[plt-scheme] Help with #0 and #0# notation in the REPL

From: Paul Schlie (schlie at comcast.net)
Date: Tue Jan 29 19:44:16 EST 2008

"It only ever worked for quoted cyclic data (and that's what's gone now)."

(sarcasm on) by what logic was this determined? personally I've used cyclic
data to describe many things, inclusive of syntax, semantic, and state
transition information, and can see no obvious benefit to having to
construct such information programmatically, not to mention that once it
was so constructed, it can't be easily written to a file, and then
correspondingly easily restored via read with out such a capability); of
course with immutable lists, programmatic construction, isn't the easiest
either, so might as well eliminate any vestiges of enabling lists as the
basis of a flexible variable data structure.
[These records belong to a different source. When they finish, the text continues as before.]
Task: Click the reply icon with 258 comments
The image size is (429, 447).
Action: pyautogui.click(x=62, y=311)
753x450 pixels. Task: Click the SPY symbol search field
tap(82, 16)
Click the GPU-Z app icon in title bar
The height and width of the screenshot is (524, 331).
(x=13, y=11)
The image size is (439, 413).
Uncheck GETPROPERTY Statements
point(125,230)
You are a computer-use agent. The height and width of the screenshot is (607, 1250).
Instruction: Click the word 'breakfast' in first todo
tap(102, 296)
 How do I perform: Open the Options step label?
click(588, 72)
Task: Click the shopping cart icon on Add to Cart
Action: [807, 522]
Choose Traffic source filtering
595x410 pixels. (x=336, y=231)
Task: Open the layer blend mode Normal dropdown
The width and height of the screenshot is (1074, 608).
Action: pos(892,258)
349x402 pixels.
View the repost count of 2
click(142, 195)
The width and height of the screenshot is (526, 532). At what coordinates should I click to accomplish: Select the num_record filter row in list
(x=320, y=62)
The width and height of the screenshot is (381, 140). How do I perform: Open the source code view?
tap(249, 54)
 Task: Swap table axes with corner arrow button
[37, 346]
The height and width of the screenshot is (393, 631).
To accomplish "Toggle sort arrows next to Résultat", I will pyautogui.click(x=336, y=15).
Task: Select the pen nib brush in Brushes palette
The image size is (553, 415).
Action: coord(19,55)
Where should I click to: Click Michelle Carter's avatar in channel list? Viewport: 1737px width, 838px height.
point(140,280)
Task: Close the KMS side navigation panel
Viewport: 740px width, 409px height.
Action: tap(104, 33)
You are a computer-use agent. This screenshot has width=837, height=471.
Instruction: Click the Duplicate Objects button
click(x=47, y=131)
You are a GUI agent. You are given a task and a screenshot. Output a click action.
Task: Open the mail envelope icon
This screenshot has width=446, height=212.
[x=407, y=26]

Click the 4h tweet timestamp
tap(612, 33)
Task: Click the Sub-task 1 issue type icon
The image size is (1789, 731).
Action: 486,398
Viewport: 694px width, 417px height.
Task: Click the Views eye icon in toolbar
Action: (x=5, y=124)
As after all, scheme wasn't
ever known to be a powerful friendly flexible programming language (sarcasms
off).

which is why although I've dabbled with 399, I've had to stick with 372 for
my purposes.

> Robby Findler wrote:
>> On Jan 29, 2008 5:22 AM, Jens Axel Soegaard <jensaxel at soegaard.net> wrote:
>> Robby Findler wrote:
>>
>>  >> Why was this change made?
>>  >
>>  > It simplifies the compiler and tools that operate on program source if
>>  > there are no cycles in what they have to process (it isn't a normal
>>  > thing to think about that a program's AST is cyclic!) and so we
>>  > decided to experiment with leaving it out.
>>
>> Besides syntactically recursive programs doesn't give you more
>> expressive power. What I am talking about?
>>
>> <http://pagesperso-systeme.lip6.fr/Christian.Queinnec/Papers/synrec.ps.gz>
>>
>> [Yes, slightly off-topic but close enough ;-) ]
>
> FWIW, mzscheme never worked for such programs. It would fail to
> terminate while compiling them. It only ever worked for quoted cyclic
> data (and that's what's gone now).